The 9th International Corpus Linguistics Conference will take place from Monday 24 to Friday 28 July at the University of Birmingham.

cl2017 logo

Corpus Linguistics is a biennial conference which has been running since 2001 and has been hosted by Lancaster University, the University of Liverpool, and the University of Birmingham.

At CL2017 we are proud to have the following plenary speakers:

Opening plenary

  • Andrew Hardie (Lancaster University, UK)
    'Exploratory analysis of word frequencies across corpus texts: towards a critical contrast of approaches'
    Tuesday 10:20 - 11:30


A recent trend in corpus linguistics is the adoption of Latent Dirichlet Allocation (LDA), already widely used by digital humanists (Blevins, 2010; Underwood, 2012) as a method for exploratory corpus analysis. LDA is a machine-learning approach to inducing structure in the content of a corpus based solely on word occurrence across texts or documents as data objects, one of a range of approaches usually if potentially misleadingly dubbed topic modelling. However, adopting this approach to the many-dimensional data of word frequency comes with a high price tag in terms of knowledge that the system ignores or makes nontransparent. The question this raises is whether that price tag is justified.

Various advantages have been asserted for LDA, albeit not without caveats (see Blei, 2012 for a selection of both). All such advantages notwithstanding, LDA has at least three substantive disadvantages. First, it is nondeterministic: randomisation is central to the algorithm. This is problematic from the perspective of scientific replicability for reasons too obvious to belabour. Second, its operation is opaque: the relationship between the underlying distribution data and the resulting statistical model is nontransparent to the analyst. Third, the theory of text generation underpinning the LDA algorithm is dubiously compatible with linguistic understandings of text, topic and discourse.

Moreover, although the lack of linguistic knowledge used in the construction of the model is presented as an advantage of LDA, this is equally characterisable as a disadvantage: the field of corpus analysis has invested much effort in the creation of precisely the knowledge resources which LDA is lauded for not requiring. What exactly does our acceptance of these disadvantages buy us?

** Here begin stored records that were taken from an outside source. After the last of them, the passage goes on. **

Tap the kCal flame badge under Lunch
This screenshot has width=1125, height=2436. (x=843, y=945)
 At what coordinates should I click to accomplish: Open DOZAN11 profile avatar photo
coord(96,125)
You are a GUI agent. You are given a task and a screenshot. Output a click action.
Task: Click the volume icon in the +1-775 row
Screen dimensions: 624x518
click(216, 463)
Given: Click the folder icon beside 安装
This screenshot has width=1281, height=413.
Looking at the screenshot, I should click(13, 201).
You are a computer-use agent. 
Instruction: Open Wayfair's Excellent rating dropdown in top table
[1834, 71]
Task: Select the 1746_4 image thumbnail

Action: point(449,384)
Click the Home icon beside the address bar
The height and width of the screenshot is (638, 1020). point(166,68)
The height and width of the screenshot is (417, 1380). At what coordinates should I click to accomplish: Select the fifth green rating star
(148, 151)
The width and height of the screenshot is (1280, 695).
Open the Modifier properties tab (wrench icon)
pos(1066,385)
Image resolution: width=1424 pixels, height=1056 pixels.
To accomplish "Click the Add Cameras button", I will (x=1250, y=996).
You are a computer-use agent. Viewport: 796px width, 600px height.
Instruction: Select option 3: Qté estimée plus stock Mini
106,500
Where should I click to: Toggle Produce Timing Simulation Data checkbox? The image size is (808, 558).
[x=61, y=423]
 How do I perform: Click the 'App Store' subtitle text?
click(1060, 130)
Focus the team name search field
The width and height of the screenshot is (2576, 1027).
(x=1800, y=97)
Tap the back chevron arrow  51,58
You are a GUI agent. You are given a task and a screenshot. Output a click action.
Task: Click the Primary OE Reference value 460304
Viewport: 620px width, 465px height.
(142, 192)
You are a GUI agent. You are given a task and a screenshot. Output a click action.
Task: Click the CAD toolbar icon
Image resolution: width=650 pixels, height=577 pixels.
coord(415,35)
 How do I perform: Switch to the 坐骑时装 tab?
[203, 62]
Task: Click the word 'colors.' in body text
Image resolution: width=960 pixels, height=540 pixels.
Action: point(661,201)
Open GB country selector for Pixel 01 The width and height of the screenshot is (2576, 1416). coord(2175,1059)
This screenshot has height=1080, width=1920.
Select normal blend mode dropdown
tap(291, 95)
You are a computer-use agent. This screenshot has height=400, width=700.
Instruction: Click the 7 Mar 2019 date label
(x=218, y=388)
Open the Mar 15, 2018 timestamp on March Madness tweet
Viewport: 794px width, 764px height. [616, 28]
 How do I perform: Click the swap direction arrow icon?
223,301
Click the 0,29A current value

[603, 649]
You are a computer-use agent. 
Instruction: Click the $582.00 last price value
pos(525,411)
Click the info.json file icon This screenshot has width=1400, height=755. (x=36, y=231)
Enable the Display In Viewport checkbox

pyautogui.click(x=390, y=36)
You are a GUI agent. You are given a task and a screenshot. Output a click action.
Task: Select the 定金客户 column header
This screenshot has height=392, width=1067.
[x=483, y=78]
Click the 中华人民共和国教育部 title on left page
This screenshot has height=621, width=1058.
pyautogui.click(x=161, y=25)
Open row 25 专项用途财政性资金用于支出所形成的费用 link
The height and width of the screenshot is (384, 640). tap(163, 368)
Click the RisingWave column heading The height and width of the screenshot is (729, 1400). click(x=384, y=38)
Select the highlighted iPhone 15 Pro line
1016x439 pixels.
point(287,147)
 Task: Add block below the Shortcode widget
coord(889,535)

In examining this issue, we must venture comparisons to longer-established exploratory multivariate analysis approaches that are longer-established in corpus linguistics (cf. Biber, 1988, 1989).

Using example data drawn from the FLOB corpus, I will compare and contrast outcomes of different analytic procedures including LDA models and alternative approaches, with two questions in mind. First, to what extent are these outcomes compatible with one another? Second, to what extent are they transparently interpretable in linguistically meaningful terms?


Pre-conference opening speaker

  • Susan Hunston (University of Birmingham)
    'Corpus Linguistics in 2017: a personal view'
    Monday 18:00
    Muirhead Tower (R21 on the campus map), Lecture Theatre G15


This paper offers a personal reflection on the development of Corpus Linguistics over the last couple of decades. This time period has seen a massive increase in the amount of research in this field, while at the same time reflecting three persistent preoccupations: the primacy of comparison; the primacy of lexis; and an ongoing questioning of the relationship between theory and methodology.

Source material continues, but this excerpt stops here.